Anthropocene is a startling portrait of climate change

When you think of shrinking ice caps and devastated coral reefs, an art project isn’t the first thing that pops into your head.

Anthropocene might change your mind. It’s a recent exhibit running at the National Gallery of Canada and the Art Gallery of Ontario with a movie accompaniment screening across the country—including Nov. 3 and 8 at the Screening Room in Kingston.

Anthropocene is a multi-media project from film and photo artists Edward Burtynsky, Jennifer Baichwa, and Nick de Pencier. They use their art to promote scientists across the globe working to change the name of the current geological age of the Holocene—which includes a stable climate—to the Anthropocene, defined by humanity’s impact on the climate.

The scientists and artists argue this profound impact on Earth has changed the planet’s natural processes more than all its other forces combined.

“Climate change, extinctions, invasive species, technofossils, anthroturbation, terraforming of land, and redirection of water are all part of the indelible human signature,” the Anthropocene website said of the changing name.

It’s a powerful exhibit with an important message, and it showcases the power of art in pushing for progressive societal change.

Using film and photography, Anthropocene gives its audience an unflinchingly honest account of the scale of damage that has been done to our planet.

Large-scale, planetary devastation is evident in the images on display. Tailings ponds go on for miles in the oil sands, and mining is seen ruining mountains in places like Peru.

The damage to human life is clear as the film captures small children climbing on massive piles of garbage.

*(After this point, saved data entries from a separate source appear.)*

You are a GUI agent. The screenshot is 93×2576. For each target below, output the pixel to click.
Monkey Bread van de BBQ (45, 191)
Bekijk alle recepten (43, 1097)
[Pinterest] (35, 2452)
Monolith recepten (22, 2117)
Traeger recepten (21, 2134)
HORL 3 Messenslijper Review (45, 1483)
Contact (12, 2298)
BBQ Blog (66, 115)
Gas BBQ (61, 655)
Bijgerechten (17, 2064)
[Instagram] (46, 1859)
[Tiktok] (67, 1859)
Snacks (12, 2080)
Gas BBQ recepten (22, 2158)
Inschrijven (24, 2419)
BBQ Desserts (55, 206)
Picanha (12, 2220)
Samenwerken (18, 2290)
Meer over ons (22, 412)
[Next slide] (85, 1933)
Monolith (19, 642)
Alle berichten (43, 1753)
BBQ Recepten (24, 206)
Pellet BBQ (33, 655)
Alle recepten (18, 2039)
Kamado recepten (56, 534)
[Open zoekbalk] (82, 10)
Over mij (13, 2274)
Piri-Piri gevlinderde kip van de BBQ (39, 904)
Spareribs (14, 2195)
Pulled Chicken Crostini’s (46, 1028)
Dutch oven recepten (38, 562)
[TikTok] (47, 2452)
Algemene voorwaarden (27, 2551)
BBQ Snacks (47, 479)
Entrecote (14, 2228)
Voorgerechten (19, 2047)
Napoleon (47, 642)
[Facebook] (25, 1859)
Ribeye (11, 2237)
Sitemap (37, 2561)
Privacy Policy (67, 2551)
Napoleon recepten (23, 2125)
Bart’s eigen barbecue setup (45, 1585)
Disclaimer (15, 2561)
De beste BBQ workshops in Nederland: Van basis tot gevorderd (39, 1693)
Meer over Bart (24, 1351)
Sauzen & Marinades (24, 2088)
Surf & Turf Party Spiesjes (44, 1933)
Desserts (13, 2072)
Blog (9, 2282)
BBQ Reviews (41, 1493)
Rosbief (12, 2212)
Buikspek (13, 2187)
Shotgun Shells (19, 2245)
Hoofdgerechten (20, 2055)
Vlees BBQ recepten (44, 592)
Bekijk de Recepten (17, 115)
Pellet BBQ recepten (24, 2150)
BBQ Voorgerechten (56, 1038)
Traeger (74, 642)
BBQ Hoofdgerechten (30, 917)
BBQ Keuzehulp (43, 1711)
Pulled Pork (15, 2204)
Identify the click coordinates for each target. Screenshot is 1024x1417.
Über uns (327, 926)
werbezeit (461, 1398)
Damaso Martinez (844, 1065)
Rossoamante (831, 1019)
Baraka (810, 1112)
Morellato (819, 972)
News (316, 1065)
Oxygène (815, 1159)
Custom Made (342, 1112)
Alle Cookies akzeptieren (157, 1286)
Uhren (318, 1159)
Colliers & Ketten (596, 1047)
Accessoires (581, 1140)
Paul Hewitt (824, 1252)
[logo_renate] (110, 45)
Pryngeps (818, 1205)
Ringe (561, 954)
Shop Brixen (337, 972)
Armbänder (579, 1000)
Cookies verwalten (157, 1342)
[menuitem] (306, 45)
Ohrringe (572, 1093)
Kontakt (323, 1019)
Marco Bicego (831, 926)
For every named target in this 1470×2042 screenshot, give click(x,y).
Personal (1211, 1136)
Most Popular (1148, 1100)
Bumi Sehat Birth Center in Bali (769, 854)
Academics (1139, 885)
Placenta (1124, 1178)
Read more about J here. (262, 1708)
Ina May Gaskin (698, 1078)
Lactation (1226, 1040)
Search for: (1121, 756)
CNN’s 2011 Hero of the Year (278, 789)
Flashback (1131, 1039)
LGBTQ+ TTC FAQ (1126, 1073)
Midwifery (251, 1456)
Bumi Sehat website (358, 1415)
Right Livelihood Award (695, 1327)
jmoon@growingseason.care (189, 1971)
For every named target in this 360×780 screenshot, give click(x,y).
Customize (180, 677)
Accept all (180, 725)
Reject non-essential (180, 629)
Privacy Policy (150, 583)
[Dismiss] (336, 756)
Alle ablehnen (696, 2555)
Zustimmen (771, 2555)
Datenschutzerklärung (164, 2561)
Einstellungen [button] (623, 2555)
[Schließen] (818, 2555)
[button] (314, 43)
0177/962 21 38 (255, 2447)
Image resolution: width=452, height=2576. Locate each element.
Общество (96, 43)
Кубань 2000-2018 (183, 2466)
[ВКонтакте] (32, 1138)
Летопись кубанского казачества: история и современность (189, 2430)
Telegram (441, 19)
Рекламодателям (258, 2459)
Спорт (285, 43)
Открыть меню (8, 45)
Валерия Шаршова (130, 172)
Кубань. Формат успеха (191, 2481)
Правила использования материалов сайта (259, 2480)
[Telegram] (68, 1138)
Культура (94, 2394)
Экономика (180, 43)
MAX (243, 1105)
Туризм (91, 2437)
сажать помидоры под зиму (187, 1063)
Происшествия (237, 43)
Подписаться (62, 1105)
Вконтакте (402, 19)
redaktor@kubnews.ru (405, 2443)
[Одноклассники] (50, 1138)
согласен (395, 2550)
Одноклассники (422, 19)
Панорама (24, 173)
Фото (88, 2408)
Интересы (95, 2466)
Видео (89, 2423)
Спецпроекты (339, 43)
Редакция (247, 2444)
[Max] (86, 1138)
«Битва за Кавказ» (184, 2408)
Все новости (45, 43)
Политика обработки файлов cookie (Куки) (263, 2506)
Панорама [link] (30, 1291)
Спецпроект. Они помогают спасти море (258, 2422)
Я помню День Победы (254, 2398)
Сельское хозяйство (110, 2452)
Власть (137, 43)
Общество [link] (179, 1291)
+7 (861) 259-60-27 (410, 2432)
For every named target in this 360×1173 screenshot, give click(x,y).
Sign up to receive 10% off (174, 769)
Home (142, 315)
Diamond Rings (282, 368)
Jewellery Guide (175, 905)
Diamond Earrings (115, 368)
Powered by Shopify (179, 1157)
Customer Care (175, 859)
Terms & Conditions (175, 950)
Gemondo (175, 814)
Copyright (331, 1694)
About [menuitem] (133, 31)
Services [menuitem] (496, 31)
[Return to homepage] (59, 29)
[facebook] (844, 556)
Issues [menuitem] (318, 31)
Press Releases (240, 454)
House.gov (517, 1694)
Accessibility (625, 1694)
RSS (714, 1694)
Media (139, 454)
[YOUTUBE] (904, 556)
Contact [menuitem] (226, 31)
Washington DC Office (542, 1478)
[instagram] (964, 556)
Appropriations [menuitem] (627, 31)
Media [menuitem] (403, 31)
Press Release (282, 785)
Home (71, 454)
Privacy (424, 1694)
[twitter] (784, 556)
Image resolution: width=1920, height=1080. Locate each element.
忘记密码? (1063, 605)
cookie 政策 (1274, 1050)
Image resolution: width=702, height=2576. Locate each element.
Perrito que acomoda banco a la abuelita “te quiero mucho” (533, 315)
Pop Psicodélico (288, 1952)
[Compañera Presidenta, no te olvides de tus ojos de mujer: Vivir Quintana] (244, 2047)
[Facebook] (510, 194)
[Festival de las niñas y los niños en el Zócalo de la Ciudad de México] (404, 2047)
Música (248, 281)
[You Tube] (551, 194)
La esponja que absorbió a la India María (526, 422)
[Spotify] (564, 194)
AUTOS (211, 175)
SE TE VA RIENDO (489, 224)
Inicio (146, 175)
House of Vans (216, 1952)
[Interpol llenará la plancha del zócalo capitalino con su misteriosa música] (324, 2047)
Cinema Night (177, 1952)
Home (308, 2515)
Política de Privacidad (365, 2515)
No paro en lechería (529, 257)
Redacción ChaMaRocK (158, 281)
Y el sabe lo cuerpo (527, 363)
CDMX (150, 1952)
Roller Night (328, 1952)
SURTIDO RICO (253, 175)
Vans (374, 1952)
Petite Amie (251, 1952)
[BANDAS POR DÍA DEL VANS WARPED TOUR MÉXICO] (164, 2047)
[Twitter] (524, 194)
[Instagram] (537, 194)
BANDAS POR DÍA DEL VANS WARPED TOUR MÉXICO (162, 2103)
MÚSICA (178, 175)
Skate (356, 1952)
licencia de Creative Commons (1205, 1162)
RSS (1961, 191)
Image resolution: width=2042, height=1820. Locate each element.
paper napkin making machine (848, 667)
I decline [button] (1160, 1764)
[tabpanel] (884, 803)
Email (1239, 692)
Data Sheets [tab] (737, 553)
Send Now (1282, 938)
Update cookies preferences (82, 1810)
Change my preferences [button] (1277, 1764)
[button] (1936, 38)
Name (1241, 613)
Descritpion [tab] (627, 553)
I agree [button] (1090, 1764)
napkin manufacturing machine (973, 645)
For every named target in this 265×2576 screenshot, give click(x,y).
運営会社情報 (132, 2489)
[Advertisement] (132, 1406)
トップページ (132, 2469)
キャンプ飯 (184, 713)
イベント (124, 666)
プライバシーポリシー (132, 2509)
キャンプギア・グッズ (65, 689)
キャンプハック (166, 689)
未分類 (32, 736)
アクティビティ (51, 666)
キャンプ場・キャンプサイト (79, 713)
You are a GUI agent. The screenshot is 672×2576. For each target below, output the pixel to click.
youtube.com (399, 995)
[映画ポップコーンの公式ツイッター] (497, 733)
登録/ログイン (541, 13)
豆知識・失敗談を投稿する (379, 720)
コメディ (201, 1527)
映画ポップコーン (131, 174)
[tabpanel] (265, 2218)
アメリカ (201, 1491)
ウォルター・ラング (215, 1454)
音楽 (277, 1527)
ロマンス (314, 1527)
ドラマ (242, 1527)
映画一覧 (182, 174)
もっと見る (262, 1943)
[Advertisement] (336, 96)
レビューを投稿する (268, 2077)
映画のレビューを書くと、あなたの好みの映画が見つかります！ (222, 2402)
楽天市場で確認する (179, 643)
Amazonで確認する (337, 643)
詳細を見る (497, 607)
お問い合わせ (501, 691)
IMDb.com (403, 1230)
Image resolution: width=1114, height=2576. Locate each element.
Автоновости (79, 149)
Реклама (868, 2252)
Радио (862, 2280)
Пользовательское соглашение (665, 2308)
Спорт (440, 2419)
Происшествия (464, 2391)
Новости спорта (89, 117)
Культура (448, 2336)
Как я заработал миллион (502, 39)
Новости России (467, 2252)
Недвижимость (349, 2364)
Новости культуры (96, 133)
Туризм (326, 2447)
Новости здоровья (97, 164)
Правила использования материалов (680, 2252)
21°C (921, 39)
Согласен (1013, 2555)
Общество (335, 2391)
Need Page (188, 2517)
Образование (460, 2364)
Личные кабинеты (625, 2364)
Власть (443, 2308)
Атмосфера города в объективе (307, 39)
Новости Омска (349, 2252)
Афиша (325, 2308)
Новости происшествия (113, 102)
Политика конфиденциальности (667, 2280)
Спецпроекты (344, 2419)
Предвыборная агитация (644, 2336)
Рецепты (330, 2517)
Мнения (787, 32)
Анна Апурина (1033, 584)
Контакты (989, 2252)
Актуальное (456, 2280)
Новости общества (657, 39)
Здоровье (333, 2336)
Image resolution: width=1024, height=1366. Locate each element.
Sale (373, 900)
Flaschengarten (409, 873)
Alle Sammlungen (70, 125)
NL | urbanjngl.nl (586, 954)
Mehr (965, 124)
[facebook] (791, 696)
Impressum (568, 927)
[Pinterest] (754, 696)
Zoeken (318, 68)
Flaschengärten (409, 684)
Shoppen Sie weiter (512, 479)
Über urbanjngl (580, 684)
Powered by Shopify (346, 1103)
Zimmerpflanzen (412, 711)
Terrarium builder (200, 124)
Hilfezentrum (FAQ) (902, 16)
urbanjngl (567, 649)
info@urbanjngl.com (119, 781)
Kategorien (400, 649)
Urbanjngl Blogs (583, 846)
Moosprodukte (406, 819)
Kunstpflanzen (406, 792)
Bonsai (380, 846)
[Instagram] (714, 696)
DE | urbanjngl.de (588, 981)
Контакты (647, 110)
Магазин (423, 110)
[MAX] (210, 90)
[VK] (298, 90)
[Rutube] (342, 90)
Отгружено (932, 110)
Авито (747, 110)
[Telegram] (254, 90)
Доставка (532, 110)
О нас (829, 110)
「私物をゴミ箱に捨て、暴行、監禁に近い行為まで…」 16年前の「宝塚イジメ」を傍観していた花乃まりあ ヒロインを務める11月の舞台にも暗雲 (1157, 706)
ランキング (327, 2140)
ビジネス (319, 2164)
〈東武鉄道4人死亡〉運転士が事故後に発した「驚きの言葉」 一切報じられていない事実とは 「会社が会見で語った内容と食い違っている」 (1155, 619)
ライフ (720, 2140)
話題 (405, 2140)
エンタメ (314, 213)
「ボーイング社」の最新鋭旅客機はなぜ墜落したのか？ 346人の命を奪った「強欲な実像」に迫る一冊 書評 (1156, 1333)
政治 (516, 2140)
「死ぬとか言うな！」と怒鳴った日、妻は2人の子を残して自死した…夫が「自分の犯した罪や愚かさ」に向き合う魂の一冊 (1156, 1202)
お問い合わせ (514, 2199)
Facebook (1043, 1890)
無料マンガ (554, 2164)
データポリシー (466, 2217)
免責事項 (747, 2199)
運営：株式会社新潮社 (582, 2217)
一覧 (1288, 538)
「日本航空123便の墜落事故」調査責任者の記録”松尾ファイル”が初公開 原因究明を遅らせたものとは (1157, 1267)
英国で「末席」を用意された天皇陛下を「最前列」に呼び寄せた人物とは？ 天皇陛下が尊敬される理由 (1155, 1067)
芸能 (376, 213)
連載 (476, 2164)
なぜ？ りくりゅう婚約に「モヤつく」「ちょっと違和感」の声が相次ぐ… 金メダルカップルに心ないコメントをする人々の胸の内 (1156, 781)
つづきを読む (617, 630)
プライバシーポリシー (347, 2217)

In the documentary, it’s poor people who are first to be affected by such wide-scale devastation. It’s impossible to watch it without feeling accountable for the damage—which is central to the point of the project.

Anthropocene holds its audience accountable for this damage, saying that if anything is to be done humans have to change how we interact with our environment.

The photos, while aesthetically beautiful, are terrifying. They’re meant to make people aware of rapid change and push them towards action.

The project is meant to raise awareness and wake people up.

“It is such a fundamental change in the way the earth is behaving that we need to communicate that as powerfully as possible, to everybody,” says one narrator in the film.

The project is powerful to say the least, and that’s probably why it’s the first exhibit to ever be jointly presented at the National Gallery of Canada and the Art Gallery of Ontario. It’s a pressing issue and its content should be as widely distributed as possible.

The exhibit comes at an appropriate time as well, with the United Nations recently releasing a report warning we only have 12 years left to limit the catastrophic effects of global climate change.

Anthropocene’s conclusion is simple: meaningful, wide-scale climate action is a necessary and unavoidable step.